** Opening EXERCISE INPUT block **

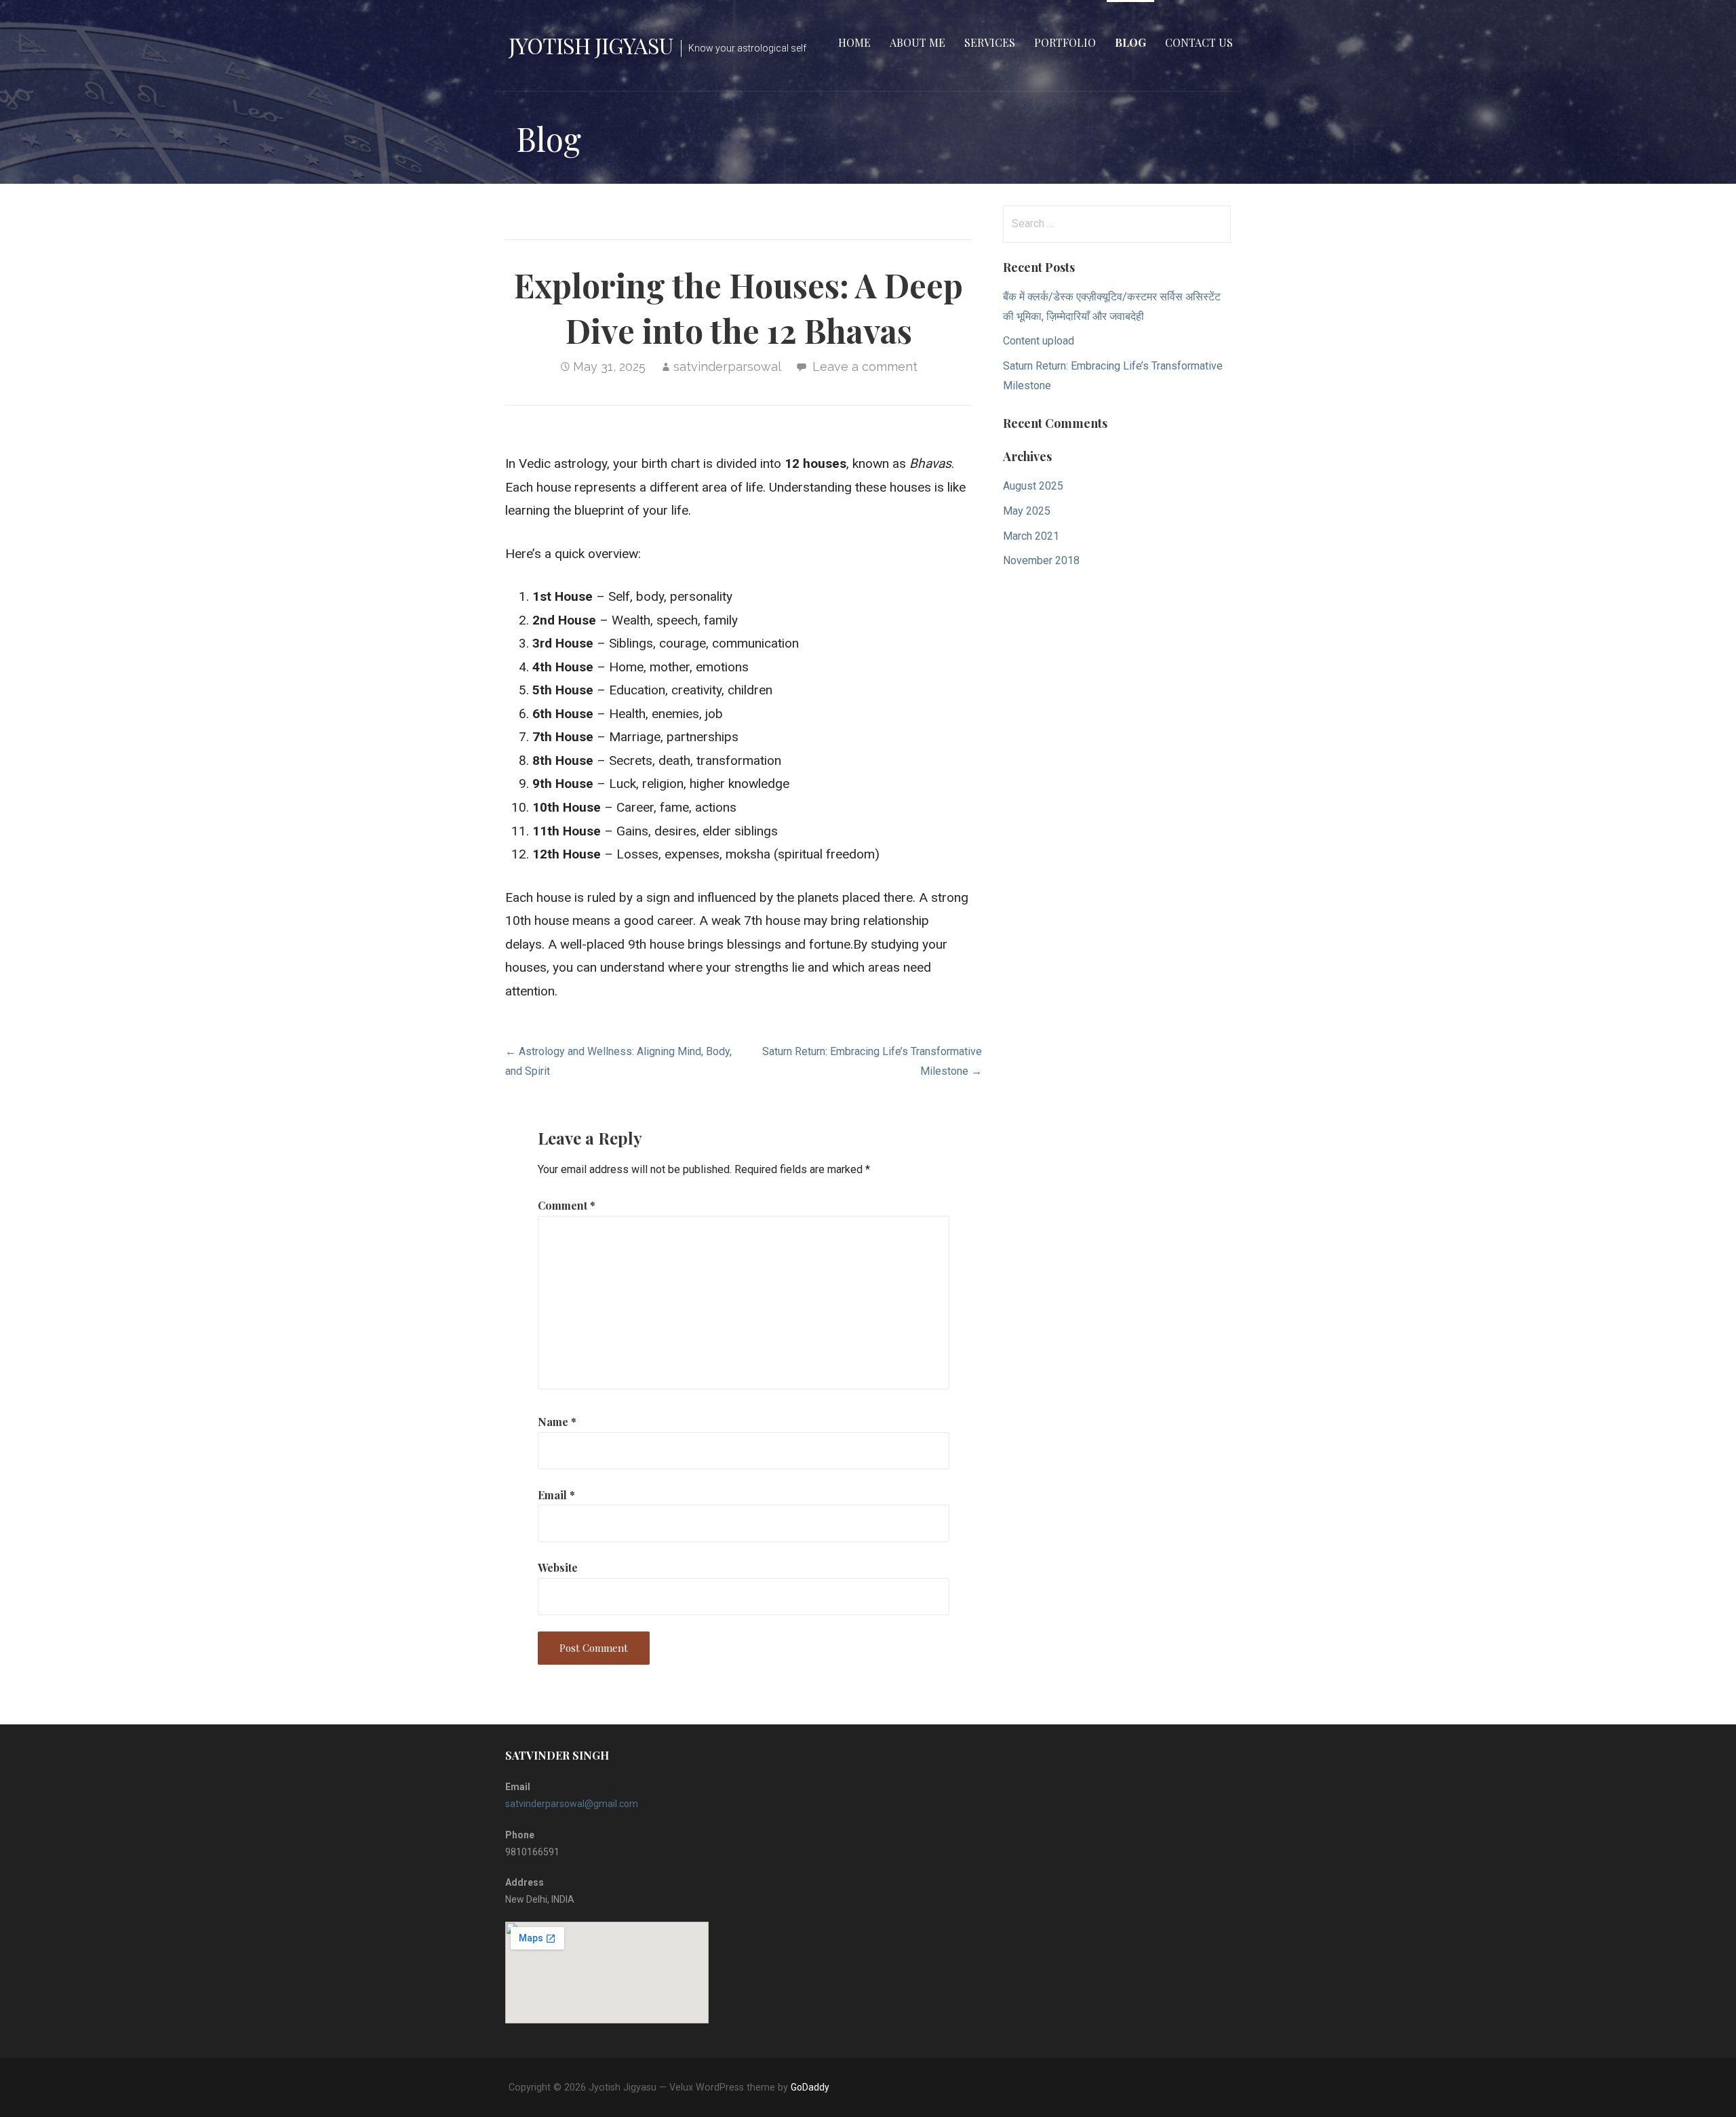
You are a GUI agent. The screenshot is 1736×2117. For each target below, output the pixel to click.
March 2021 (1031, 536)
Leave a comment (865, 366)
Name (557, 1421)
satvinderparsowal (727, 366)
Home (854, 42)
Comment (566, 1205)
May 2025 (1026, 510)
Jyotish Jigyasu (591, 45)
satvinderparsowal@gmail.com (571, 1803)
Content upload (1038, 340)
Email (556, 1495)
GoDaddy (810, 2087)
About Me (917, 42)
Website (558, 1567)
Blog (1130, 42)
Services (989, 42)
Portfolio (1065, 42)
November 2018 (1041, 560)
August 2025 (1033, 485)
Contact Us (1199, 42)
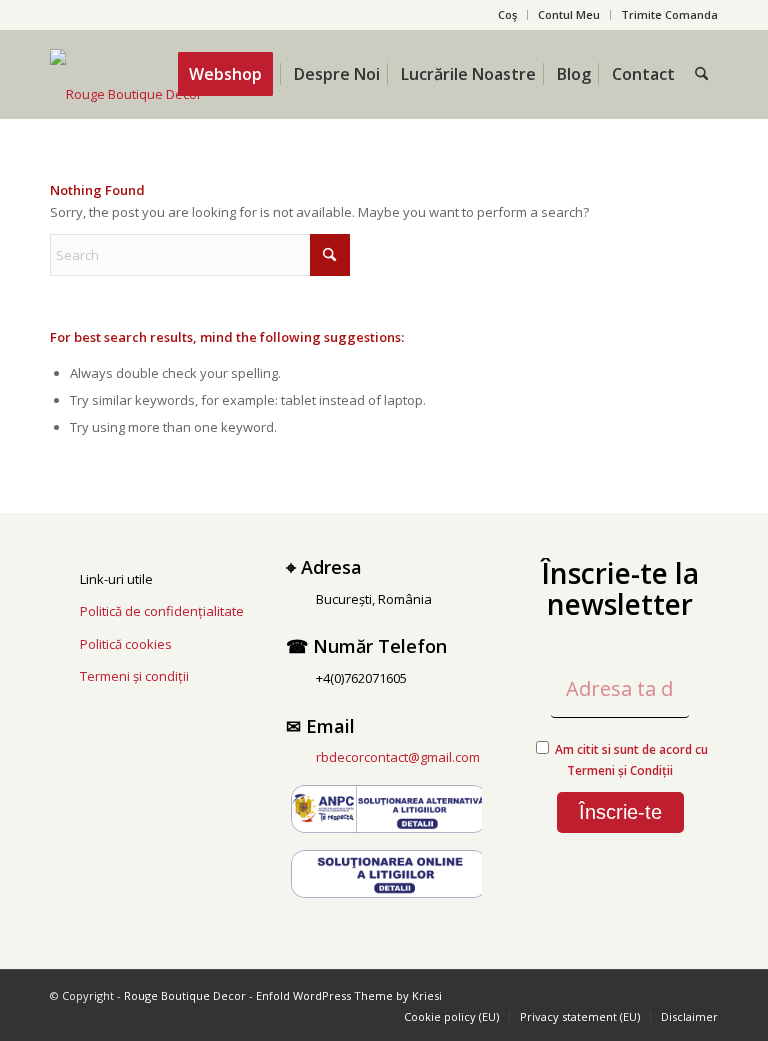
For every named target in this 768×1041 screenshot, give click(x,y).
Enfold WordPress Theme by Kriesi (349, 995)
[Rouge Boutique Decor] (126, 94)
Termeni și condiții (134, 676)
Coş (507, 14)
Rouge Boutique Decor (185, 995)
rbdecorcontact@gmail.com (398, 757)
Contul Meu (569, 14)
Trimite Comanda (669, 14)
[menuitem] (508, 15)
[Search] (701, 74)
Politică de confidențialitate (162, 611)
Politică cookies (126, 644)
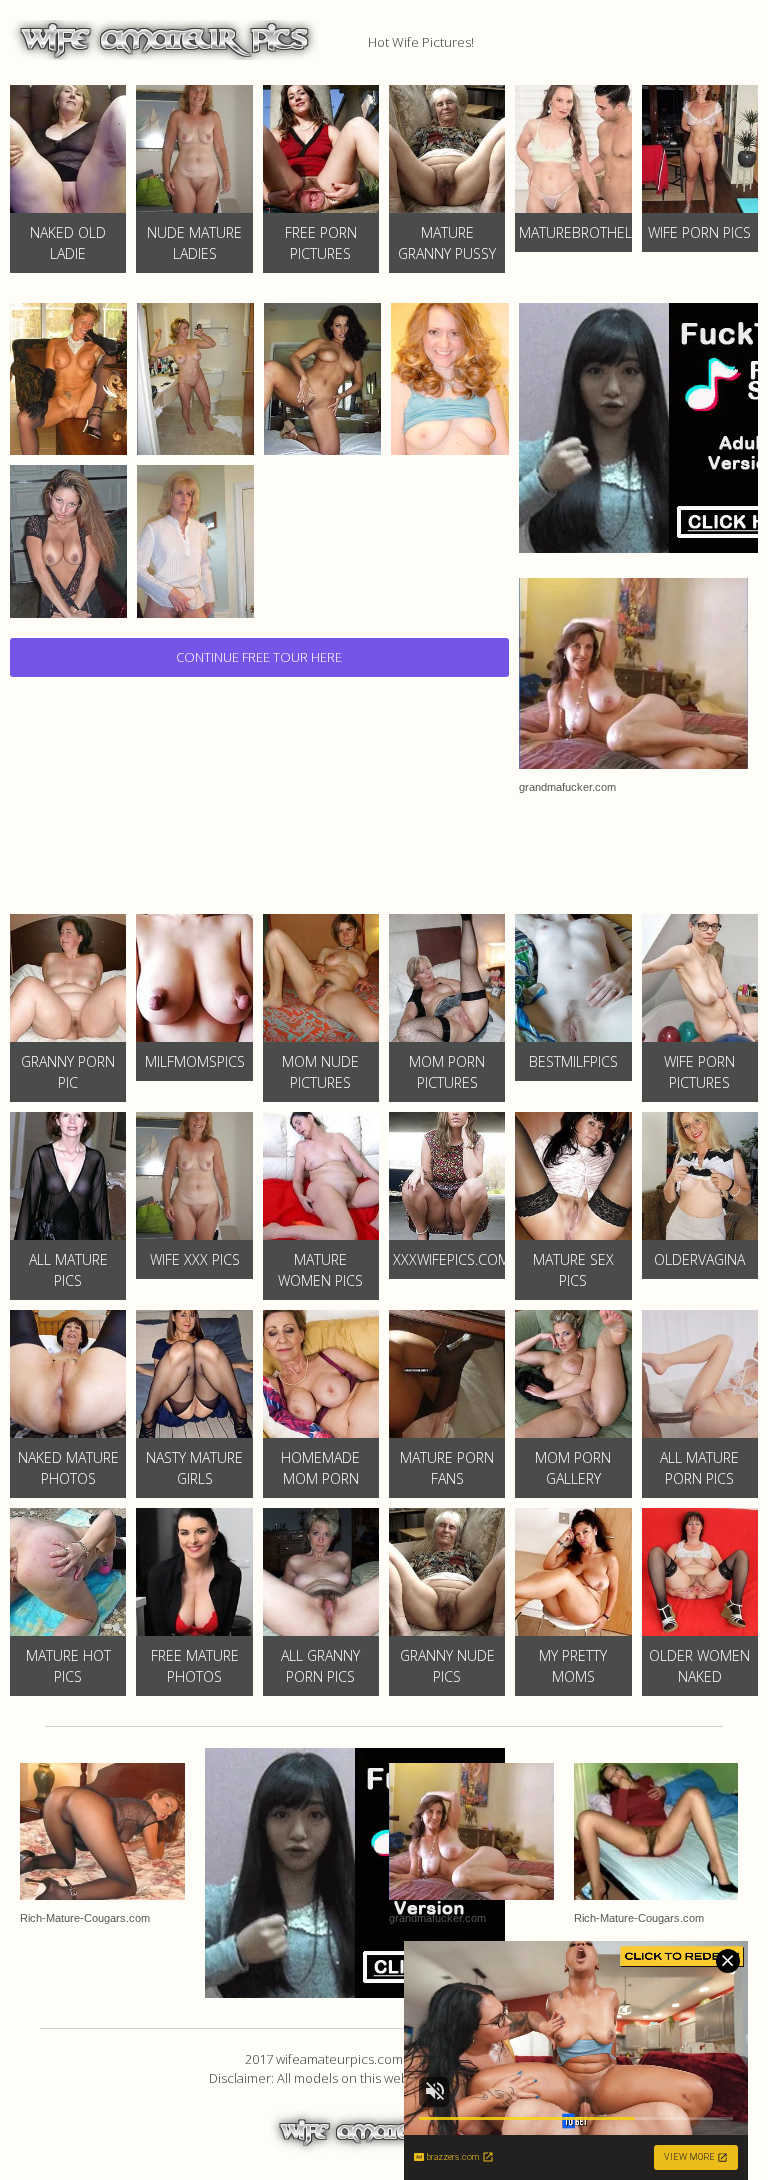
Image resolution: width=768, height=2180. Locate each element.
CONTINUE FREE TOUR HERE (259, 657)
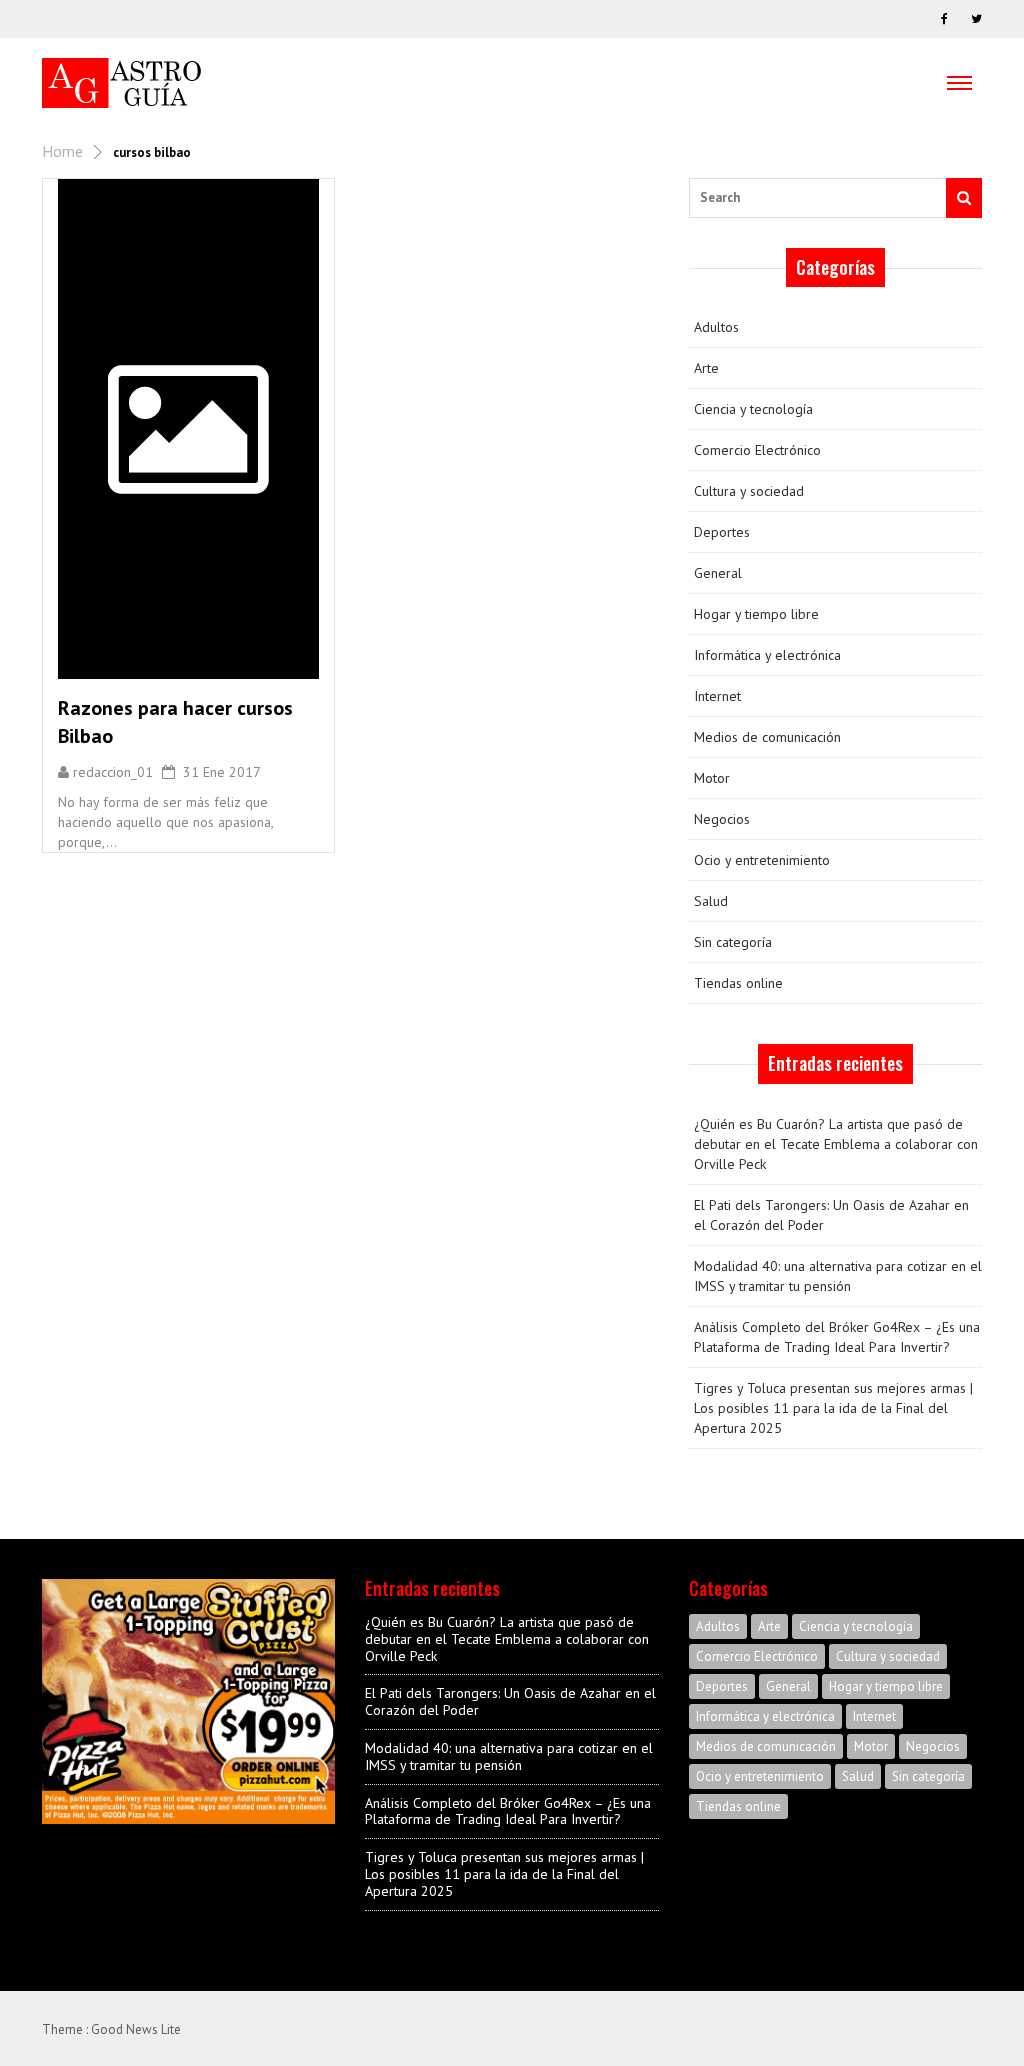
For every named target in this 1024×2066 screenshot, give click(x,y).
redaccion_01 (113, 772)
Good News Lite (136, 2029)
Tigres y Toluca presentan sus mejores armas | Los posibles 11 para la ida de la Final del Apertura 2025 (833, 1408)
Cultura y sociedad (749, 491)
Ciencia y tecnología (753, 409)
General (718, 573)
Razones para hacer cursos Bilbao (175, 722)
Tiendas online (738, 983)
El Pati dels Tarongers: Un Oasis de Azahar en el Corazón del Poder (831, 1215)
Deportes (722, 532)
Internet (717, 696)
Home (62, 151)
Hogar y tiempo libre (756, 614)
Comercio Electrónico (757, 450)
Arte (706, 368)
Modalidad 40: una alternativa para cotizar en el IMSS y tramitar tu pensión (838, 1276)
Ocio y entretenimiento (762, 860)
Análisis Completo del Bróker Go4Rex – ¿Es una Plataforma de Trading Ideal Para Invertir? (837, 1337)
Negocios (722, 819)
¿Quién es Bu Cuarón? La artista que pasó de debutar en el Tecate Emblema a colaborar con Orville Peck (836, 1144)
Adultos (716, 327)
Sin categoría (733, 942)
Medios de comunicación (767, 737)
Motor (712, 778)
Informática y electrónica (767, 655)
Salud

** Closing EXERCISE INPUT block **

▶ TASK DESCRIPTION
Repeat every record above exactly. The pictures do not belong in the copy.

▶ RESPONSE TO THE TASK
You are a GUI agent. The screenshot is 1736×2117. For each target below, output the pixel to click.
March 2021 (1031, 536)
Leave a comment (865, 366)
Name (557, 1421)
satvinderparsowal (727, 366)
Home (854, 42)
Comment (566, 1205)
May 2025 (1026, 510)
Jyotish Jigyasu (591, 45)
satvinderparsowal@gmail.com (571, 1803)
Content upload (1038, 340)
Email (556, 1495)
GoDaddy (810, 2087)
About Me (917, 42)
Website (558, 1567)
Blog (1130, 42)
Services (989, 42)
Portfolio (1065, 42)
November 2018 (1041, 560)
August 2025 (1033, 485)
Contact Us (1199, 42)
For every named target in this 768×1041 screenshot, give click(x,y).
Enfold WordPress Theme by Kriesi (349, 995)
[Rouge Boutique Decor] (126, 94)
Termeni și condiții (134, 676)
Coş (507, 14)
Rouge Boutique Decor (185, 995)
rbdecorcontact@gmail.com (398, 757)
Contul Meu (569, 14)
Trimite Comanda (669, 14)
[menuitem] (508, 15)
[Search] (701, 74)
Politică de confidențialitate (162, 611)
Politică cookies (126, 644)
Image resolution: width=768, height=2180. Locate each element.
CONTINUE FREE TOUR HERE (259, 657)
For every named target in this 1024×2066 screenshot, give click(x,y).
redaccion_01 (113, 772)
Good News Lite (136, 2029)
Tigres y Toluca presentan sus mejores armas | Los posibles 11 para la ida de la Final del Apertura 2025 (833, 1408)
Cultura y sociedad (749, 491)
Ciencia y tecnología (753, 409)
General (718, 573)
Razones para hacer cursos Bilbao (175, 722)
Tiendas online (738, 983)
El Pati dels Tarongers: Un Oasis de Azahar en el Corazón del Poder (831, 1215)
Deportes (722, 532)
Internet (717, 696)
Home (62, 151)
Hogar y tiempo libre (756, 614)
Comercio Electrónico (757, 450)
Arte (706, 368)
Modalidad 40: una alternativa para cotizar en el IMSS y tramitar tu pensión (838, 1276)
Ocio y entretenimiento (762, 860)
Análisis Completo del Bróker Go4Rex – ¿Es una Plataforma de Trading Ideal Para Invertir? (837, 1337)
Negocios (722, 819)
¿Quién es Bu Cuarón? La artista que pasó de debutar en el Tecate Emblema a colaborar con Orville Peck (836, 1144)
Adultos (716, 327)
Sin categoría (733, 942)
Medios de comunicación (767, 737)
Motor (712, 778)
Informática y electrónica (767, 655)
Salud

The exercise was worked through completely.